第七話 王子様のお願い2
「あ、貴方が、王子様なんですか……?」
「ああ。昨日から何者かに葬られようとしているみたいだけど、その通りだな」
明らかに不審者の私を敵とみなしてない。いや、亡き者にされようとしているのに、敵も味方もないのか。絶望の境地にいるので、肝も据わってしまったのか。
「お前にも名はあるのか?」
やさぐれた笑みを浮かべ、アレクシス王子は私に尋ねた。
「私は、吉永蜜柑。
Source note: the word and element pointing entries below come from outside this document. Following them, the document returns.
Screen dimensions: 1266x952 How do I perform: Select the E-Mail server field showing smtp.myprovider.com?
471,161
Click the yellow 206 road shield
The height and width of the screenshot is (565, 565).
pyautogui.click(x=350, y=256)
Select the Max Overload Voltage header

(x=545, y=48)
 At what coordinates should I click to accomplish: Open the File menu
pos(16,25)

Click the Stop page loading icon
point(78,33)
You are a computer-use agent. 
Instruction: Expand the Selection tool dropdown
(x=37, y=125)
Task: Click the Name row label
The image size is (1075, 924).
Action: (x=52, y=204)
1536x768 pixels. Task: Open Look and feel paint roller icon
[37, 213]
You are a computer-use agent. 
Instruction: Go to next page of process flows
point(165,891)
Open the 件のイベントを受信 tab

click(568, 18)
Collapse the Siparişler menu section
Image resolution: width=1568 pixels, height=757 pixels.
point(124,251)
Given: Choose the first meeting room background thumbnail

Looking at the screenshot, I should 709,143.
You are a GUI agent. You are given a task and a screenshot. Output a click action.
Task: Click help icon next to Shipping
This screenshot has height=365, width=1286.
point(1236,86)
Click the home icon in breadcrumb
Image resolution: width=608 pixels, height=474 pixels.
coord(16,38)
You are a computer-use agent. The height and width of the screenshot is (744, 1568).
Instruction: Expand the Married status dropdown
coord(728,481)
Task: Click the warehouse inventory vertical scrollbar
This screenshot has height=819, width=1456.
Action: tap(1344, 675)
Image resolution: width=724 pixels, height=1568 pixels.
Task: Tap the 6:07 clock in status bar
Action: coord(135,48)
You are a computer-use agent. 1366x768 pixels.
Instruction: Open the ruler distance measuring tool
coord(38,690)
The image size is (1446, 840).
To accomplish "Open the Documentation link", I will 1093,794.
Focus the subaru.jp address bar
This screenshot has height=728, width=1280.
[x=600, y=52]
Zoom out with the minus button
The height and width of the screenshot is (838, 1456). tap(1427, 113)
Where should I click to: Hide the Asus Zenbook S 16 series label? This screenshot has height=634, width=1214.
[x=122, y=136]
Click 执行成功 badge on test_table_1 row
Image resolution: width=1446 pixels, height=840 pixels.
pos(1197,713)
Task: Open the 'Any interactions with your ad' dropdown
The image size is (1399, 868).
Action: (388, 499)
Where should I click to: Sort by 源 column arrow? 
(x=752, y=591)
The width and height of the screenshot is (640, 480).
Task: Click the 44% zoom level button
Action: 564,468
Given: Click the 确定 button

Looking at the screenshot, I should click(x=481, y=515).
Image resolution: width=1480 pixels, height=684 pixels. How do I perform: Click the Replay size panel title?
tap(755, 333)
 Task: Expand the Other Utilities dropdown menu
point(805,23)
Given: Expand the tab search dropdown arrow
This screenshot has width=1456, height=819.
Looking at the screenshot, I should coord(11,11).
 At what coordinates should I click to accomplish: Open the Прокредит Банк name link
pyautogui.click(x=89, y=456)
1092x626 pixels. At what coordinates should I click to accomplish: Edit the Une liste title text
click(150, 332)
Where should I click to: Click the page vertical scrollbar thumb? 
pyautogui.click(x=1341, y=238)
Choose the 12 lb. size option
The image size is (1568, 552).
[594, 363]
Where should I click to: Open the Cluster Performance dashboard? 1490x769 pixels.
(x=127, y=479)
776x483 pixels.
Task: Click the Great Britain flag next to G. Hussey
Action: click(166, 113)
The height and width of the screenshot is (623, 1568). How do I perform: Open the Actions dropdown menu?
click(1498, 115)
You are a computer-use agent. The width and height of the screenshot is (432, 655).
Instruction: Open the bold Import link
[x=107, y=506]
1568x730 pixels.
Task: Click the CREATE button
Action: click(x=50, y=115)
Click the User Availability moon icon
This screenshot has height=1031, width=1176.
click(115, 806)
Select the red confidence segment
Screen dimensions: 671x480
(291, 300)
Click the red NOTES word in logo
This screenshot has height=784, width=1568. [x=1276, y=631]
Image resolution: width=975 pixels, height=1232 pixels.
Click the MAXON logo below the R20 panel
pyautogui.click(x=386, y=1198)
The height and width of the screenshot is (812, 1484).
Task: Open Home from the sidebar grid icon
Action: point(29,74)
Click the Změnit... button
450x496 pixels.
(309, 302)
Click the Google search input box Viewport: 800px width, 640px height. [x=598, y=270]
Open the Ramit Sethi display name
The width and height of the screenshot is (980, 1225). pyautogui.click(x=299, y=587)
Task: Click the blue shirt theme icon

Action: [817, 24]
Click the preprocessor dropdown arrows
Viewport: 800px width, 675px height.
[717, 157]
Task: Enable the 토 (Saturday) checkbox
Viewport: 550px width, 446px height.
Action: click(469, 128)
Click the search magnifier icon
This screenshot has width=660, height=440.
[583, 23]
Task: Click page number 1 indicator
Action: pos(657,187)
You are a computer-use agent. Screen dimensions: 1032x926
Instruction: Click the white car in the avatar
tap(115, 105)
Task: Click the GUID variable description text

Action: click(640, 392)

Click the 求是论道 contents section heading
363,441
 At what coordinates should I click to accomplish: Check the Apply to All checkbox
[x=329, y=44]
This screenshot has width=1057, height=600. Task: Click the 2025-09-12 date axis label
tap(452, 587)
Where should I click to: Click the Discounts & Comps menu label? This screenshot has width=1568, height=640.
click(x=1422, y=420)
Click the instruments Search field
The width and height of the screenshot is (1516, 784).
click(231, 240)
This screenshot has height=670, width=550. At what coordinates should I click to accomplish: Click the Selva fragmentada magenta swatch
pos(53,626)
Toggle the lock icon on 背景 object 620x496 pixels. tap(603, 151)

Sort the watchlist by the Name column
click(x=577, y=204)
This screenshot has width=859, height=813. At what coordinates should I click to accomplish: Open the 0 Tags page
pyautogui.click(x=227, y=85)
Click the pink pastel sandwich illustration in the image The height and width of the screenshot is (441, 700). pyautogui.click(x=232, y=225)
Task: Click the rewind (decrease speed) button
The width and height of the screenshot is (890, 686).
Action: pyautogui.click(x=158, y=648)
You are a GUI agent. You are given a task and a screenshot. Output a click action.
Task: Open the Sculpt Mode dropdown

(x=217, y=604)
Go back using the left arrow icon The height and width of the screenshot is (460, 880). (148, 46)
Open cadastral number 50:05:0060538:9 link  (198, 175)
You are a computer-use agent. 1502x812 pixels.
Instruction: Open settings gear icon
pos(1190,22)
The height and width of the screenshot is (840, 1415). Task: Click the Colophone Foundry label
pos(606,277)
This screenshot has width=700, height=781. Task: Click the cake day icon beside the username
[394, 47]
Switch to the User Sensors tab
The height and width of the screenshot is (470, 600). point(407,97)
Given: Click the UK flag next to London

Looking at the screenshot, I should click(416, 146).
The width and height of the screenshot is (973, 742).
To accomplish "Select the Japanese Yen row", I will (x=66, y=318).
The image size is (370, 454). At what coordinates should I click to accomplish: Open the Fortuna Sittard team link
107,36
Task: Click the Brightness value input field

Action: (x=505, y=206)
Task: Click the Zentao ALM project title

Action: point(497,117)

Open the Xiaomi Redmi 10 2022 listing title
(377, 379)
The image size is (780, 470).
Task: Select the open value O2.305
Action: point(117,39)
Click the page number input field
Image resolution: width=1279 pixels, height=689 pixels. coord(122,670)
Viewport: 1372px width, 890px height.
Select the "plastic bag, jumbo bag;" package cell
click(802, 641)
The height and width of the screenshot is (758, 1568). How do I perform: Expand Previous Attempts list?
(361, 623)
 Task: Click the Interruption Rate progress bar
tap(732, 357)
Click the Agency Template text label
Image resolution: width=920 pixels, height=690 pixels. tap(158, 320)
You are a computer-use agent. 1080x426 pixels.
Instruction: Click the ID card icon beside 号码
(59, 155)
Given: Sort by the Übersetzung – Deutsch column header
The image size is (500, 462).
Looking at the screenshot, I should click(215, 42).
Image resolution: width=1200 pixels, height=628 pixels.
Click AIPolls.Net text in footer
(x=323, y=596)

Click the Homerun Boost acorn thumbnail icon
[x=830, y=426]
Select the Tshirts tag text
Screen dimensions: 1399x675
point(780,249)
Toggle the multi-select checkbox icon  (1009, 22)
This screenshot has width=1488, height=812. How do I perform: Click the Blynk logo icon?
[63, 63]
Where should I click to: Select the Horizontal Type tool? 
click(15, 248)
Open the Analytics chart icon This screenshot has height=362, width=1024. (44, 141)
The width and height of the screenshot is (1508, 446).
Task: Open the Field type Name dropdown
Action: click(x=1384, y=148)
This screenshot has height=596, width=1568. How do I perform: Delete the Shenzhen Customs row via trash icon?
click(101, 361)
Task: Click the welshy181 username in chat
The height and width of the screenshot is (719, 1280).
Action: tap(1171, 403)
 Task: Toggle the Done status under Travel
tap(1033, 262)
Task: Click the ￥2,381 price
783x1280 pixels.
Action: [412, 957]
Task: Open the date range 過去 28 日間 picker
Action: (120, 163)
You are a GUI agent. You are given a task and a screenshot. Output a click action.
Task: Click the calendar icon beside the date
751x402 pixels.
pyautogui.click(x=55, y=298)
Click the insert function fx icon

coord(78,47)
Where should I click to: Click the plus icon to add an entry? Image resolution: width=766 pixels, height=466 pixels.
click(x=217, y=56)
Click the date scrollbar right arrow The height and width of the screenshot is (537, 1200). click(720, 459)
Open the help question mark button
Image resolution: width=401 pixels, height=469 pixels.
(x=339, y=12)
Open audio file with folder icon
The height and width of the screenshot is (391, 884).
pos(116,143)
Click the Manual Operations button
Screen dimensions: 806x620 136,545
異世界の住人です」
こっちの世界から見たら私の世界は異世界だ。
アレクシス王子の驚く顔が見たかったが、彼は仏頂面のままだった。
「異世界? もしかしてお前は妖精なのか?」
「妖精……?」
余弦国の連中も、妖精の名を口にしていた。この異世界で妖精が何の意味を示すのかは知らない。でも、幽霊が妖精と言い変わったら悪い気はしない。アレクシス王子の目には私が妖精のように可愛らしく映っているのかもしれない。
「そうかもしれませんね、妖精かも!」
私のギャグのつもりだった。
思いもよらないところで、アレクシス王子の目が穏やかになったので、私はその変化に驚いた。
しかし、その表情も次の瞬間には曇ってしまった。
「誰かが、私を葬ろうとしているとしか考えられない。唯一信頼を置いている執事のパトリックも最近では疑ってしまうありさまなんだよ……。疑心暗鬼になってしまっているのかもしれない」
気の強そうなアレクシス王子の目が潤んだ。私は、すっかり彼に同情していた。
なんて、気の毒な王子様だろうか。
「蜜柑。お願いがある」
「お願いですか……?」
「私を死に至らしめようとしている者を突き止めてくれないか」
「面白いですね、それ」
私はニヤリと微笑む。すると、アレクシス王子は続けた。
「私は幼い時に余弦国の使者から予言を受けたことがあるんだ。私が危機に陥った時に、異世界から妖精が助けに来てくれると。だから、私は密やかにこうして異世界からの妖精――つまり、蜜柑を待っていた。馬鹿馬鹿しい最後の賭けだったが、どうやら私は勝負に勝ったらしいな」
私は、妖精と称された救世主というわけか。王子様から大役を頂いた気分だった。
「私は、毒を入れた犯人を探せば良いんですよね?」
「そういうことになるかな? やってくれるな?」
姉が投げ出したっていうのが気になるけど……。
「う、うん、いいよ!」
「ありがとう、蜜柑」
そうして、私は異空間を使って、王子様の食事に毒を入れた犯人捜しをすることになったのだ。